Posts Tagged ‘gp120’

HIV Vaccines From Bangkok – 1

14 September, 2011

Given that I am presently at the HIV Vaccine 2011 Conference here in Bangkok, I thought (belatedly) that I might blog on the proceedings, given Dorian McIlroy’s previous excellent example on CROI in recent months.

Reclining Buddha, Bangkok

Yesterday morning a Crown Princess of the Kingdom of Thailand was opening the first proper session of the oral proceedings: I was not there, as I needed breakfast after handling an email overload and didn’t feel like wearing a suit, so I missed an important performance by a Thai orchestra. Close call, that…!

We were there on Monday night, though, when a lineup of dignitaries presented in an opening plenary session.  First up was Pratap Singhasivanon, the Conference chair from Thailand. He introduced for the ignorant the long history and impressive list of Thailand’s achievements in the world of HIV vaccinology and prevention. It was sobering to hear that 40% of injecting drug users and 33% of men who have sex with men (MSM) were HIV+, despite that history.

Josè Esparza, acting head of the HIV Vaccine Enterprise, came next.  He was of the opinion that this is the Golden Age of HIV vaccines – an age of unprecedented successes and great promise, and that an HIV vaccine to end the pandemic is within reach. He told us that UNAIDS says that behaviour modification and testing is bringing down infection rates worldwide, which is another encouraging development. He thought that we Need increased and sustained financial support for the vaccine effort, however, including for a greater number of trials with short timelines so as to better test a wide range of possible vaccines.

Stanley Plotkin of Univ Pennsylvania is a luminary of the vaccine world, having helped as an industry insider to develop rubella and pentavalent rotavirus vaccines, among others: his job was to tell us how the success of other vaccines could inform the development of HIV vaccines. He said he had thought of saying “There are no lessons!” and sitting back down, but on reflection he had better not.

What he did share was that he thought that antibody response is king, but that it must be functional. A second lesson was that Ab at mucosal surfaces can give sterilising immunity.
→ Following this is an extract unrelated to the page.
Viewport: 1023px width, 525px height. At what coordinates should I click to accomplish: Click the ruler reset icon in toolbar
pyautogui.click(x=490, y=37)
As an example, injected inactivated poliovirus vaccine (IPV) does not prevent shedding virus in gut while the live oral OPV does as it is much better at eliciting mucosal imm – but interestingly, at the pharynx both work.  A lesson from human papillomavirus vaccination was that while low Ab concentration did not prevent binding of the virus to the first receptor, it did prevent binding to the second – so entry of the virus into susceptible cells was prevented. Another lesson from polio was that high challenge dose can overwhelm immunity, and that IPV was a lot less good at protecting against high challenge doses. It was important that one could still get protection from disease in the presence of infection: for example, Rotateq rotavirus vaccine prevents disease very well, but vaccinees often get infected.

Ab- and cell-mediated immunity can also synergise: with smallpox it was found that both B and T cells are necessary for survival from vaccination, but on secondary exposure to infection in vaccinees, only Ab was necessary to prevent infection.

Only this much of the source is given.